Os diálogos da peça possuem o teor de um didatismo, que é próprio de dramaturgias de caráter eminentemente social e político. Os atores Bruno Jablonski, Ciro Acioli, Gabriel Rochlin, Igor Orlando, Isis Pessino, Julia Bruck Leonardo Bianchi e Mag Pastori interpretam personagens esquemáticos. Seus dramas são mais coletivos que individuais. No entanto, as ações não descambam para o estereótipo, que poderia empobrecer o conjunto e alçar o “politicamente correto” num teor artificial e chato. O discurso do “Negão”, ao se apresentar para os espectadores, desponta com um questionamento metateatral: que os autores não deram um nome para ele, e é o único ator negro, dentre os demais, que é chamado pelo apelido, generalizando-o. Em outra cena, enquanto a gordinha provoca um vômito fora da festa, o Negão chega para ajudá-la. Ela não apenas nega, como também o afasta, agredindo-o verbalmente com expressões de teor racista.


A direção de Gustavo Bichalho e Henrique Gonçalves é plástica e esteticamente visual. A preparação dos atores, a cargo de Paulo Mazzoni coopera com o rigor para a composição do quadro. A iluminação, o show de luzes da boate, a seleção das músicas tornam o ambiente sedutor e atraente, dando o contraponto ao vazio que alguns dos protagonistas sentem ao estarem ali, recorrendo ao artifício da tecnologia, das redes sociais, das fotos tiradas que imprimem uma falsa sensação de felicidade.

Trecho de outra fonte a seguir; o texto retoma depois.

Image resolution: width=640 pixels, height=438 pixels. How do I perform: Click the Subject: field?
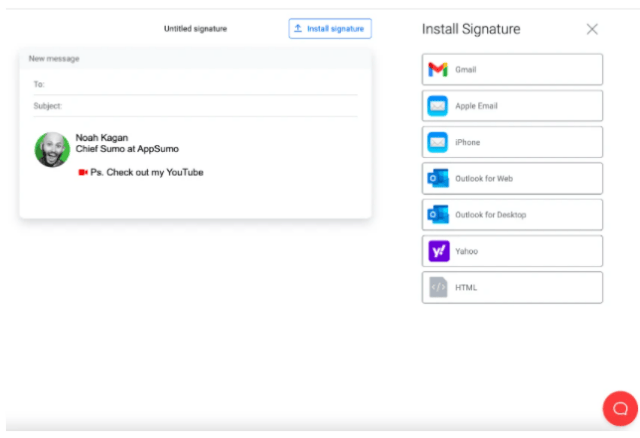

Os temas que são abordados no espetáculo são de conhecimento do público que acompanha as lutas dos movimentos feminista, negro e LGBT. Felizmente o CCBB não suspendeu a apresentação dessa peça. Felizmente o público poderá assistir, até o final desse mês, a montagem da Artesanal e se identificar com os dramas que aqueles jovens precisam conviver diariamente. O que as instituições de fomento à cultura não podem é ficar andando em círculos, selecionando ou retirando de pauta obras que seguem determinado víeis ideológico e moral. Isso é um escândalo e saímos todos perdendo com isso.